Cuentan
que Kafka —el autor de esos sencillos e inquietantes relatos construidos con el
mismo material de las pesadillas— paseando un día por el parque Steglitz de Berlín
vio a una niña llorando desolada: había perdido su muñeca.
—No
llores. Se ha ido de viaje.
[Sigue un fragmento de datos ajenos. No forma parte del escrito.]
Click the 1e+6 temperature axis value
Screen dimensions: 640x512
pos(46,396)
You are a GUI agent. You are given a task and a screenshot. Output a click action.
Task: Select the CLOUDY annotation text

Yo soy cartero de muñecas y mañana te traeré una
carta suya —la consoló.
Y así,
durante tres semanas, Franz Kafka —probablemente el escritor más desasosegante
del siglo XX, el individuo solitario que no se atrevía a casarse y que nos ha
legado algunas de las páginas más duras sobre la paternidad que nunca se han
escrito— inventó por la noche dulces y sencillas cartas que leía por la mañana
en el parque a una niña ilusionada y fascinada con los relatos del viaje de su
muñeca, que no se había olvidado de ella.
No sabemos
qué pasó con las cartas —quien las encontrara habría encontrado un tesoro—, ni
sabemos qué fue de aquella niña. Lo que sí sabemos —nos lo ha contado Dora
Diamant, su novia de entonces— es que Kafka se entregó a aquella tarea con la
misma seriedad y entrega obsesiva que dedicó a toda su obra.
Pero hay
algo que nunca se ha contado, quizá porque nunca ocurrió.
Al quinto
día, la muñeca de la niña había aparecido: alguien la había encontrado
revolviendo en un baúl en el desván. Pero la niña se empeñó en ir al parque a
escuchar la carta que le leía su nuevo amigo Franz, el cartero de muñecas.
—Pobrecito,
parece tan triste. Solo se le alegra la cara cuando lee las cartas de mi muñeca
—explicó ante la mirada atónita de su madre.